## Exercise input

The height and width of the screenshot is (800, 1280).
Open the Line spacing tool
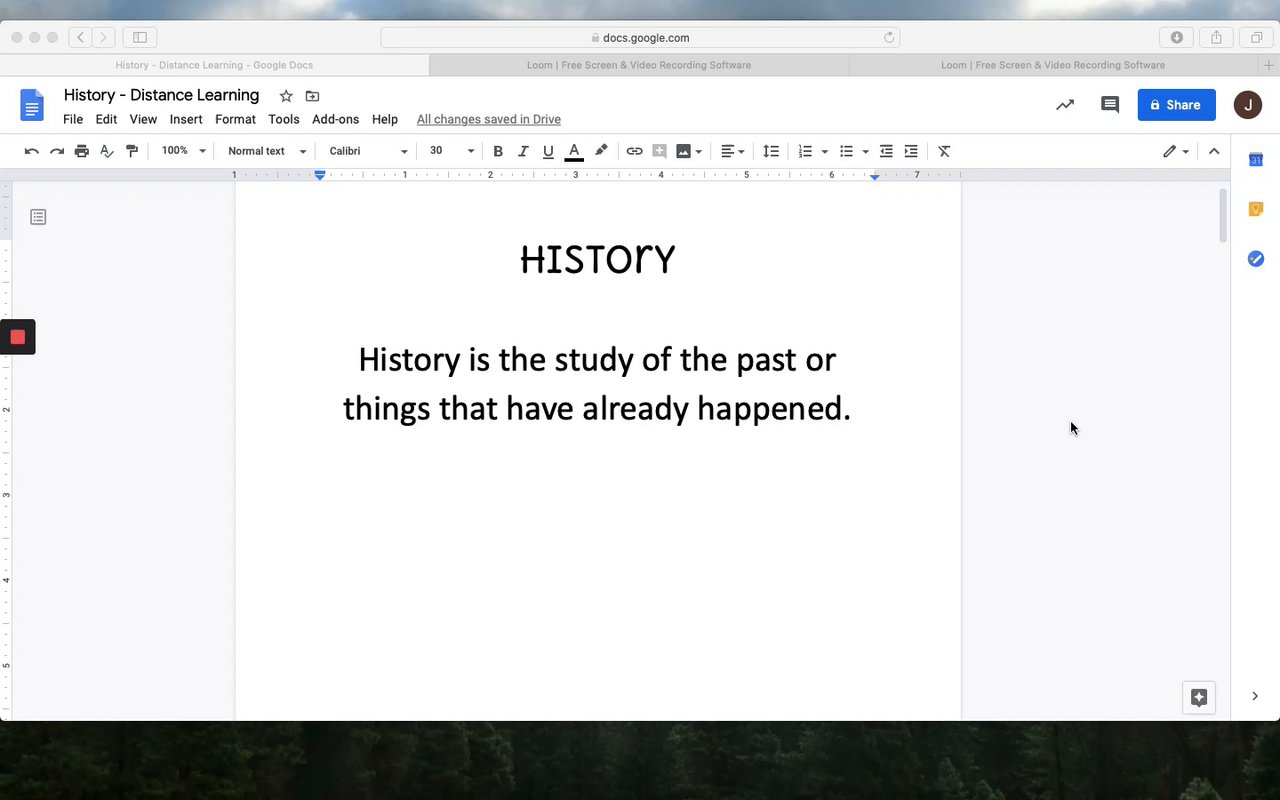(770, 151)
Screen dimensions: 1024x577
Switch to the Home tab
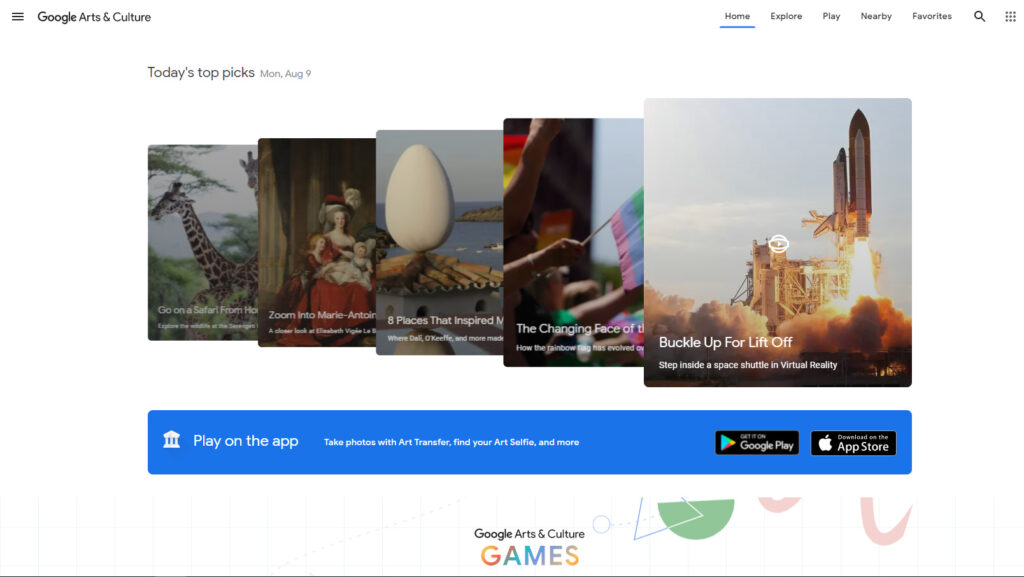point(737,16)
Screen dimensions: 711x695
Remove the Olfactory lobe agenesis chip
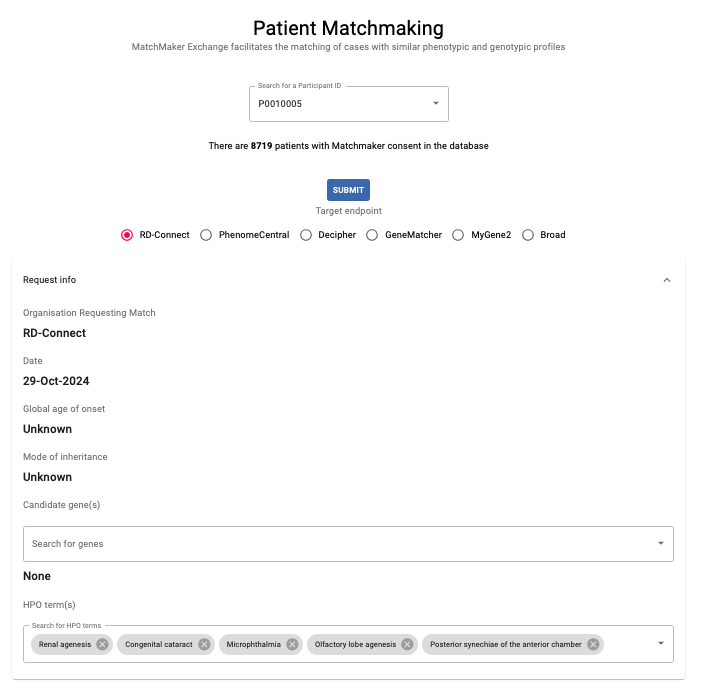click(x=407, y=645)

...

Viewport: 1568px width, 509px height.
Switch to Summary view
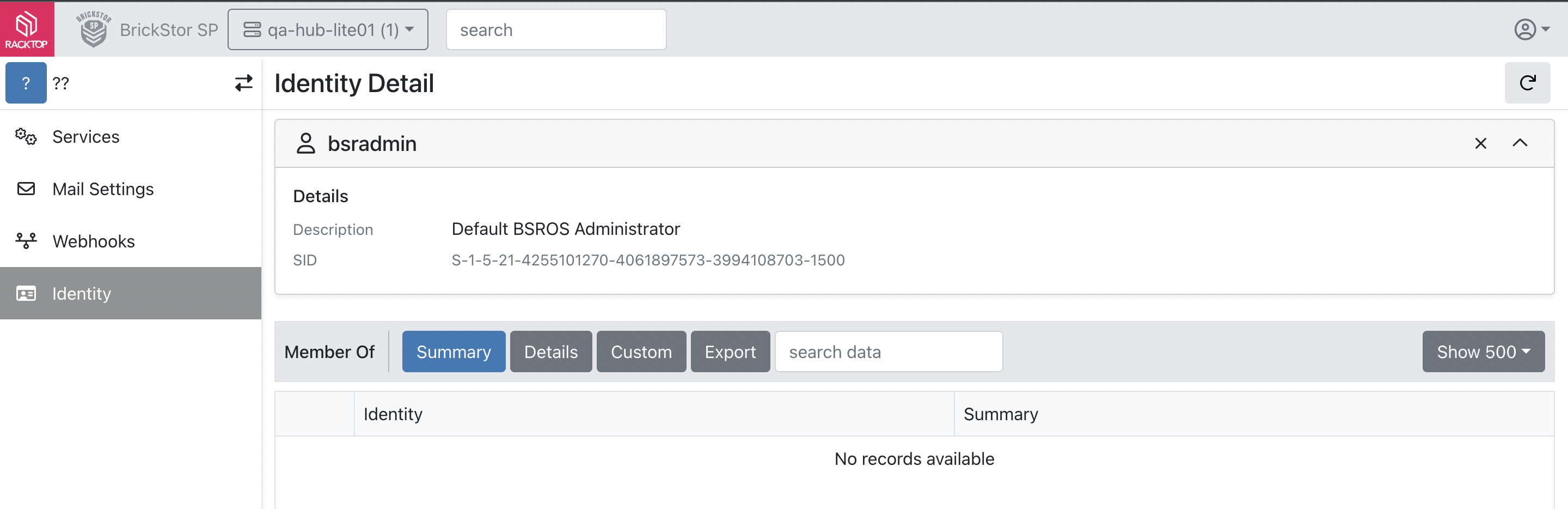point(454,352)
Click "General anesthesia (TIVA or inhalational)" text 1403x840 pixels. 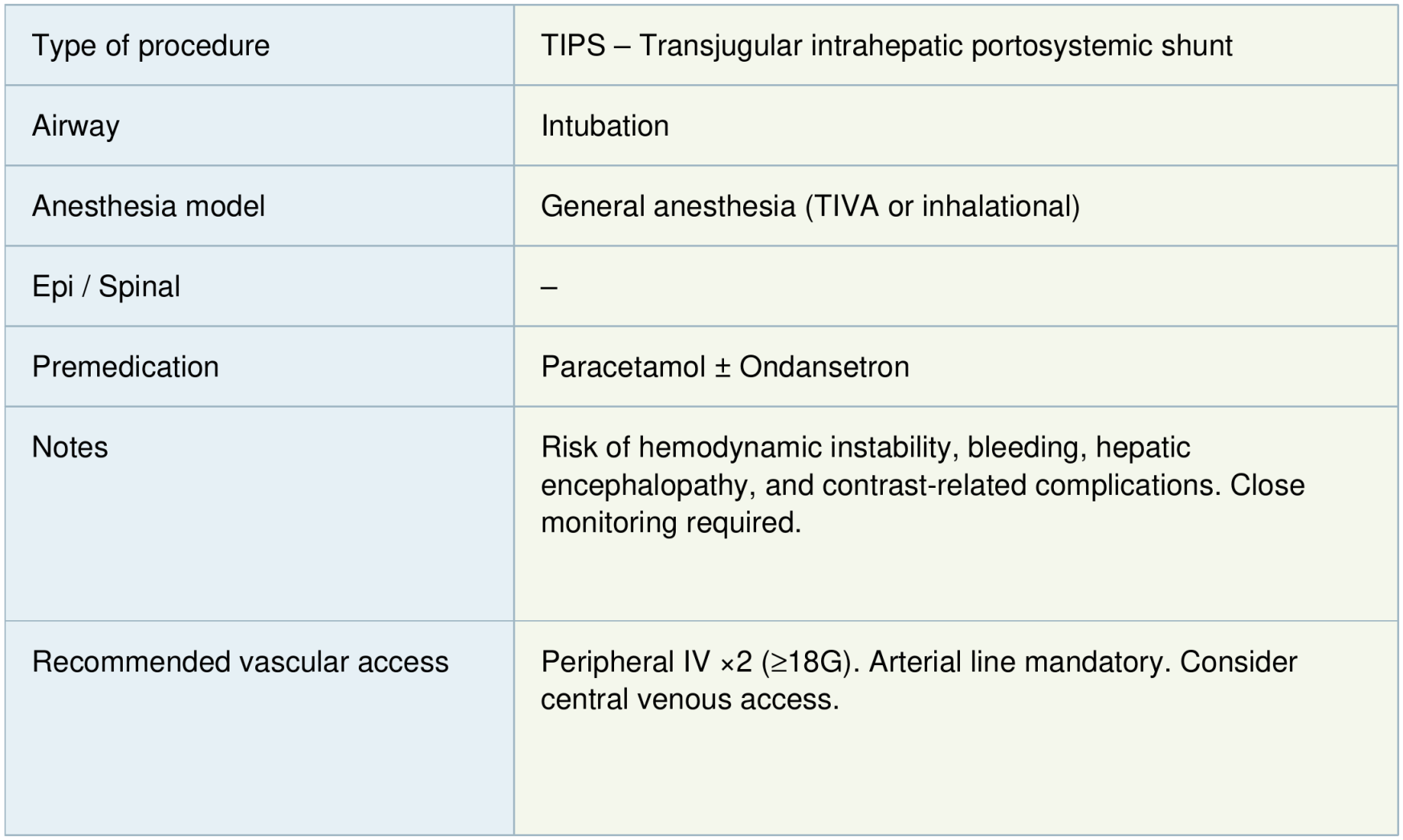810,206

## Task instructions
Only lines containing the word "dimensions" should appear in the answer, and every such line from the records above must be there.

## Result of this task
Screen dimensions: 1024x577
Screen dimensions: 711x695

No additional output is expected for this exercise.